Mais dans ce contexte marqué par l’approche de certaines joutes électorales (Locales, Législatives et Présidentielle), la crainte de politisation est beaucoup plus prégnante. En effet, même si ces échéances sont plus ou moins lointaines, c’est maintenant qu’elles se préparent pour beaucoup de leaders politiques. Partout dans le Sénégal, constate notre interlocuteur, des candidatures sont en train d’être profilées. ‘’Malheureusement, pour notre pays, cette stratégie Force Covid-19 pourrait également être utilisée pour faire campagne au niveau local et national. C’est devenu quelque chose d’endémique chez nous. Parce que la stratégie utilisée pour lutter contre la Covid-19, c’est la même qui est utilisée pour gagner des électeurs. Il s’agit de distribuer des vivres, de distribuer du riz, de l’huile… Surtout en milieu rural’’.

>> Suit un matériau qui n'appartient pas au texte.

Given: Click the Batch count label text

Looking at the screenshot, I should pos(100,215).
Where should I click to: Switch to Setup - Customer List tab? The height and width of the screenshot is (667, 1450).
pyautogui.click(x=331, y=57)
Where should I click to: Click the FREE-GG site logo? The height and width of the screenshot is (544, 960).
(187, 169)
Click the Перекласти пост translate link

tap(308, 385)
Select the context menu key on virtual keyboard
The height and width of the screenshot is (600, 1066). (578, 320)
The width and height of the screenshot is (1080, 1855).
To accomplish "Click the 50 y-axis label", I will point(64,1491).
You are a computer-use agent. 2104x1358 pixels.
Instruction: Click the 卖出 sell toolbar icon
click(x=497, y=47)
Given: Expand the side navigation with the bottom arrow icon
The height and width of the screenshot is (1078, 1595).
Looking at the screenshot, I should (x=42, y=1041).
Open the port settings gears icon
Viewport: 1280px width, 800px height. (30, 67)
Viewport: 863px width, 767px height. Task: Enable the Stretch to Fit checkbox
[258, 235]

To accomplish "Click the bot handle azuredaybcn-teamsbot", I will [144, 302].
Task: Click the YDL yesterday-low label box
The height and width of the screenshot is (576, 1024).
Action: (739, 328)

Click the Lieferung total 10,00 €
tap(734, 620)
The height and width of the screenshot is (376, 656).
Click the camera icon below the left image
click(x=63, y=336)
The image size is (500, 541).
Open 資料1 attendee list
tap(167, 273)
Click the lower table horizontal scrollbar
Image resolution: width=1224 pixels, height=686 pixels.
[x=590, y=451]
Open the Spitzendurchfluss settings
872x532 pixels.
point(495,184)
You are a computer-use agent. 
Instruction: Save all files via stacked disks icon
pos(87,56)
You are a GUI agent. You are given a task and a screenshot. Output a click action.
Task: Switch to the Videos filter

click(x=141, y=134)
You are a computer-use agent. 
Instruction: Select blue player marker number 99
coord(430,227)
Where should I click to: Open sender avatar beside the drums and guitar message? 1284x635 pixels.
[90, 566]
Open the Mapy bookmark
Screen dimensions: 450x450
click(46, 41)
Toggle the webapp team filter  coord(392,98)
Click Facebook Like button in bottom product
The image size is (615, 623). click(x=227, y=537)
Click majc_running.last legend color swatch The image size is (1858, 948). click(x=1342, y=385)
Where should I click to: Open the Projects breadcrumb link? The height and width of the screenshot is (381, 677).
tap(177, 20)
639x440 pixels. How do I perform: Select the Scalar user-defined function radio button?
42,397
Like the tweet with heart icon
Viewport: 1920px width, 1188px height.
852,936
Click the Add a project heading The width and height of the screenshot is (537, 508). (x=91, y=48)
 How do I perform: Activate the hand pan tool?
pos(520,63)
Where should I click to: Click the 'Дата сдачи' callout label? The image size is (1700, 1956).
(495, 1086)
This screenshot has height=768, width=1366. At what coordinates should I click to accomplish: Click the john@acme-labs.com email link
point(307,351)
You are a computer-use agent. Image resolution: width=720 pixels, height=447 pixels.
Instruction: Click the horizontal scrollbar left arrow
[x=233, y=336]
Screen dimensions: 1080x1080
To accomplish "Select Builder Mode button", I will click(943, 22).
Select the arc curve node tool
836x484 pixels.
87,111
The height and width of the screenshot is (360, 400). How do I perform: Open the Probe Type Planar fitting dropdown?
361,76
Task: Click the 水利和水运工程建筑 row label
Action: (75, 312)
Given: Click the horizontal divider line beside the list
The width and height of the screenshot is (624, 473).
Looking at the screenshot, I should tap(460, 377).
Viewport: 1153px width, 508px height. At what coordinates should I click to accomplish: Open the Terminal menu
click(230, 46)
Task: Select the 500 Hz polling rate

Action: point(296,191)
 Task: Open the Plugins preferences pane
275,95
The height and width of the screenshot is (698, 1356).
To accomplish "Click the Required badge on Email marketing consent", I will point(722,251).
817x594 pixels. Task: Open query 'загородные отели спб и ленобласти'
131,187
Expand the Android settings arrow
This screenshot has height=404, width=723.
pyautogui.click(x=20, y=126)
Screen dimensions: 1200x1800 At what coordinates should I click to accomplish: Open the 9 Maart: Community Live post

Le spécialiste d’en appeler à un sursaut citoyen et patriotique pour lutter contre ce mal qui a gangréné toutes les politiques précédentes. ‘’Il faudrait éveiller les populations par rapport à cela. Eviter que de potentiels candidats aux élections puissent utiliser ces ressources destinées à la population pour arriver à leurs fins. Les différentes évaluations effectuées ont montré que, souvent, une bonne partie des dons n’arrive pas aux véritables bénéficiaires. Au fond, du fait de l’absence de précision des données, les politiciens ont généralement une bonne marge de substitution de certains ménages’’.